Mas voltemos ao momento de introspeção. Afinal, quem é Ana sem a patinagem artística? “A conclusão a que cheguei foi a de que eu não me sinto completa sem a patinagem. Acho que sem ela me sentiria infeliz, embora estivesse com dificuldade em perceber isso”, recorda. “Eu investi tanto tempo e esforço em todas estas conquistas, e vou agora deixar tudo isso de parte? Felizmente, cheguei à conclusão de que não. Daqui em diante, vou investir naquilo que posso fazer após a carreira de atleta, porque adoro ser coreógrafa, montar as coreografias e as músicas, ser treinadora e toda a imaginação e a criatividade envolvidas no processo”, reforça Ana.

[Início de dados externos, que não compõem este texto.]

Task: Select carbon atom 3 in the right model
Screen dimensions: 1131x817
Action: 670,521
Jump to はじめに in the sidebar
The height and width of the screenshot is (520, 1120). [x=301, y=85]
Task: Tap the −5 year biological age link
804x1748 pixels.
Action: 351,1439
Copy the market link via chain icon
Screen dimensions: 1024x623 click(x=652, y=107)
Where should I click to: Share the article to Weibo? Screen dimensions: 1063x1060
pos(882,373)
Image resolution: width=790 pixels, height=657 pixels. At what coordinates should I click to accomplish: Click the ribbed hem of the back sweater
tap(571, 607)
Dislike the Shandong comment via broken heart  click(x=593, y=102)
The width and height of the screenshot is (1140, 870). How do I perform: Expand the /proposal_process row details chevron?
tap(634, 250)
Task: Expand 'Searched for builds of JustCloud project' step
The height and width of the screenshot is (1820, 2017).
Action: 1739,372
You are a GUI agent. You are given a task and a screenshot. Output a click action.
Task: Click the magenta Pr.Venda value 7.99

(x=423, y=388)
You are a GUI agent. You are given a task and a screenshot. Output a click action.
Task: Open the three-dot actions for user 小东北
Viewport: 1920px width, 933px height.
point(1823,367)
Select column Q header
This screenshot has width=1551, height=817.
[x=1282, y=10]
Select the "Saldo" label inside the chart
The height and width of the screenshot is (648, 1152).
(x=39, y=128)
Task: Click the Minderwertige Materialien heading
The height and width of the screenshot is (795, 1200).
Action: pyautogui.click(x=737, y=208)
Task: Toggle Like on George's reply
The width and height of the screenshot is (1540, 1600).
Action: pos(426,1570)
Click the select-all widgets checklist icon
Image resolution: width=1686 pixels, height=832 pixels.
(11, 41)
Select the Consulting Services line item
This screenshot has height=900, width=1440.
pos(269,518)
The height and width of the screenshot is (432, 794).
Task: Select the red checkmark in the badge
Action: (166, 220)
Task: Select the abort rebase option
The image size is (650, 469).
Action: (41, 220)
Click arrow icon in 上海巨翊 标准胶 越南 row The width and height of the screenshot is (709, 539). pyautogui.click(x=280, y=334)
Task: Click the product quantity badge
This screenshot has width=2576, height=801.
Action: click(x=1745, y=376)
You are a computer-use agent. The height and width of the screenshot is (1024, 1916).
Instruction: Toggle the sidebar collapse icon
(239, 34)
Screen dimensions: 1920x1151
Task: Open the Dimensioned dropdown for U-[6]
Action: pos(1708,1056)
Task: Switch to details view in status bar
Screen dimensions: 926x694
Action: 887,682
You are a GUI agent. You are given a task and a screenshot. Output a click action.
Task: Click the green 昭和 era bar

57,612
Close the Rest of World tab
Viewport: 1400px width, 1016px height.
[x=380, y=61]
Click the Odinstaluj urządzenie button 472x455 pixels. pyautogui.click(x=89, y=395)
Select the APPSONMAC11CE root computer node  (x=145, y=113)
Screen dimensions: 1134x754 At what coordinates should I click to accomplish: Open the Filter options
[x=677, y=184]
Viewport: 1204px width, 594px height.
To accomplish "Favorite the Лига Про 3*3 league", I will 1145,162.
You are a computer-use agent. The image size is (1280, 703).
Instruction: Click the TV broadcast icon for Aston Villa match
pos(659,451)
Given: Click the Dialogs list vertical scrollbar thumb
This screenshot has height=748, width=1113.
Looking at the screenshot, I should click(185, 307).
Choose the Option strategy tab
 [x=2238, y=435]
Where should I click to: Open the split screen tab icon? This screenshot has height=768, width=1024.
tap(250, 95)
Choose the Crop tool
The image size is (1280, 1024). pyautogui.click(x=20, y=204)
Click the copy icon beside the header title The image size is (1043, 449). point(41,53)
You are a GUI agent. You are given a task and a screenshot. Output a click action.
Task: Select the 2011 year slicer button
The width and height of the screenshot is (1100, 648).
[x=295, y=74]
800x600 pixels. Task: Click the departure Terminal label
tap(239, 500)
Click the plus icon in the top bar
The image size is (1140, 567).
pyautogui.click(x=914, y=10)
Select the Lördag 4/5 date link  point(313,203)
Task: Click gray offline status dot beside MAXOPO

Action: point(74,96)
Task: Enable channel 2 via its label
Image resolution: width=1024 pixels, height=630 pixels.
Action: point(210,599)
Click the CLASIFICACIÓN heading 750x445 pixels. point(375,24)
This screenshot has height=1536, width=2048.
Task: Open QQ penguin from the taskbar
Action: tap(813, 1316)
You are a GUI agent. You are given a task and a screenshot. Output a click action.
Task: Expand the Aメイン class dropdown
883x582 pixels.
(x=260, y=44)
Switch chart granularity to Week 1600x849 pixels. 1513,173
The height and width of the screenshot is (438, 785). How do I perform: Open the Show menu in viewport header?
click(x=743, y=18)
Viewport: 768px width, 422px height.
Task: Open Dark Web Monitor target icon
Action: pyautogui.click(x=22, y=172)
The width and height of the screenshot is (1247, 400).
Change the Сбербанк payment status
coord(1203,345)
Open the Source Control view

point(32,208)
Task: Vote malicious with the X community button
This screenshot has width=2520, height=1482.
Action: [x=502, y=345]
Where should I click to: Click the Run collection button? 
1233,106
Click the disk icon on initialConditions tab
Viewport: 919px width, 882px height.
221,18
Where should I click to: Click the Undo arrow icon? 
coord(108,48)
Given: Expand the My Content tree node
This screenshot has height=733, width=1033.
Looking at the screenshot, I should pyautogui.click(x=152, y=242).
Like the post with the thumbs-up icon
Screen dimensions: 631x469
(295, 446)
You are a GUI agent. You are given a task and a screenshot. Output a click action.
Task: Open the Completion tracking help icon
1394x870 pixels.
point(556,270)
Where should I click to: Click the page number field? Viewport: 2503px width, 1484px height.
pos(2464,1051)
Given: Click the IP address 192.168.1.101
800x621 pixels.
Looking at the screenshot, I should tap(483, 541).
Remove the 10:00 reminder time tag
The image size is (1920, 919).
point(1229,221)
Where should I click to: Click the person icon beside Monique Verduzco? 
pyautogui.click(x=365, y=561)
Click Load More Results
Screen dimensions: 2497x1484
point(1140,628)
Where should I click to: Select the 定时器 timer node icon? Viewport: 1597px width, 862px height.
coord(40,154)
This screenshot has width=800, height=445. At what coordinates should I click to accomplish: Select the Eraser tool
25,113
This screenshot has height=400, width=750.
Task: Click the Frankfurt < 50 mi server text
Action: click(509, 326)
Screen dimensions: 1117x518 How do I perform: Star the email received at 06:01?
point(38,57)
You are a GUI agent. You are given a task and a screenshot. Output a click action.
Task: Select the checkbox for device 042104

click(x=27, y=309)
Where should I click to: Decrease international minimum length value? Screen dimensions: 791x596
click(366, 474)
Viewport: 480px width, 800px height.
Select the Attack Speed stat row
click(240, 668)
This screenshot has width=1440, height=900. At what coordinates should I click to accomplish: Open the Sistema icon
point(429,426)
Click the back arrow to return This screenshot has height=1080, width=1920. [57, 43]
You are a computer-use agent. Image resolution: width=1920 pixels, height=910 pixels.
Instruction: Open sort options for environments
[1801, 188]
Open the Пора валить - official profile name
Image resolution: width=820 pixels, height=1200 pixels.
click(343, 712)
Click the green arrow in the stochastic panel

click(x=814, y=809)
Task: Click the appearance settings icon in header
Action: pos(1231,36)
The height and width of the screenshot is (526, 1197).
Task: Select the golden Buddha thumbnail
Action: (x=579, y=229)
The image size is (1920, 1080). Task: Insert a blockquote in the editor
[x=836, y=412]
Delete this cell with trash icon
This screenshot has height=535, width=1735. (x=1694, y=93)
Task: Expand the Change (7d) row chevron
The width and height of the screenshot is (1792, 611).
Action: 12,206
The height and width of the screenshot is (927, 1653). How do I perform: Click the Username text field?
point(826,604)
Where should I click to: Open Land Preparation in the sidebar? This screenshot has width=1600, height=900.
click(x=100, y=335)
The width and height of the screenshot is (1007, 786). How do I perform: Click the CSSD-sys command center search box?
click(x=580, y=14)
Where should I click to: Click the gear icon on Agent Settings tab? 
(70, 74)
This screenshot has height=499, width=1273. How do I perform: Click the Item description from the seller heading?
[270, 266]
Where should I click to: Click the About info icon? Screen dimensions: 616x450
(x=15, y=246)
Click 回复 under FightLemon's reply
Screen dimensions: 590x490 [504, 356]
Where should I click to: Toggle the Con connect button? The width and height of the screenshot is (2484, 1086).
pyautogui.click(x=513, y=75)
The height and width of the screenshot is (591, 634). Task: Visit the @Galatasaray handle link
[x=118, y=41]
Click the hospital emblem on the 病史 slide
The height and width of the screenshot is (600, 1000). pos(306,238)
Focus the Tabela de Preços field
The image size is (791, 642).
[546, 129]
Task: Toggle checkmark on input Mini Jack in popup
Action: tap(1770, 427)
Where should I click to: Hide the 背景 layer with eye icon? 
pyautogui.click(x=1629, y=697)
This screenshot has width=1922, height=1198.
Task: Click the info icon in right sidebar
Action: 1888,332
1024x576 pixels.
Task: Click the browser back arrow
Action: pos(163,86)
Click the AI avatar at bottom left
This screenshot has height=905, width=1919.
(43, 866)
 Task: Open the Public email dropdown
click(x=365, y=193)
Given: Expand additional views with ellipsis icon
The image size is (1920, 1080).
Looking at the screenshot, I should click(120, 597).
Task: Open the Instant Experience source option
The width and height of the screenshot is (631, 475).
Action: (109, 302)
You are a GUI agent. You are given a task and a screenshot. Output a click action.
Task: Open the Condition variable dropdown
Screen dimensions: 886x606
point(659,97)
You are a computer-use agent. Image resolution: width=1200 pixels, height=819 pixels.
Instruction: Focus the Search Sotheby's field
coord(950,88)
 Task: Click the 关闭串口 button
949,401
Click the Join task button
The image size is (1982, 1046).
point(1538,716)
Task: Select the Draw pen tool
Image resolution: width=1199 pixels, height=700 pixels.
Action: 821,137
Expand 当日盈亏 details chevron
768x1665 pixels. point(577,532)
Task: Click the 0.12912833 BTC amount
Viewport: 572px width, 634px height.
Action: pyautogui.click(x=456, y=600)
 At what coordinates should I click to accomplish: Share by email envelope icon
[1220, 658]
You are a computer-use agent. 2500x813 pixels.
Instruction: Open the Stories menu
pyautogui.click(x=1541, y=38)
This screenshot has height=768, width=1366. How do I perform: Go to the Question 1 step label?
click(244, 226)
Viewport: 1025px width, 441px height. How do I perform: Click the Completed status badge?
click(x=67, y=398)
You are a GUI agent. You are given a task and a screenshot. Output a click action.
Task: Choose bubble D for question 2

A FEUP e o palmarés de uma campeã
Voltando a 2022. Juntamente com o irmão, Ana Walgode sagrou-se Campeã do Mundo e da Europa. No ano seguinte, concluiu o mestrado em Bioengenharia, na FEUP. Até este momento, desde que fez história para Portugal numa competição mundial, a atleta acumulou mais 11 títulos internacionais aos que conquistara anteriormente. Sempre em articulação com o percurso na faculdade.
Olhando para trás, a ALUMNI analisa o impacto que a FEUP teve em si. “Aqui, nasceram amizades boas e muito conhecimento na área da Bioengenharia. Muito devido aos excelentes professores que a faculdade tem – muitos deles um apoio importante neste percurso”. “Vejo a FEUP como se fosse família. Sempre fizeram tudo para me acompanhar e partilhar as nossas conquistas. Aqui, há sempre muitos projetos e iniciativas a acontecer, que nos dão a possibilidade de criarmos muitos contactos. Acho que qualquer pessoa que saia da FEUP será sempre reconhecido”, remata a nossa campeã.
Em relação ao futuro, segundo Ana, até ao próximo verão, dedicar-se-á em exclusivo à patinagem. “De momento, estou a coreografar em diferentes projetos nacionais e internacionais. Depois, gostava de olhar para trás, analisar este período e perceber de que forma é que eu pretendo conciliar a engenharia com a patinagem”, adianta. “De uma coisa eu estou certa: na Engenharia, gostaria que o meu futuro se desenvolvesse em contexto empresarial ou industrial, numa área que me despertasse interesse”, conclui.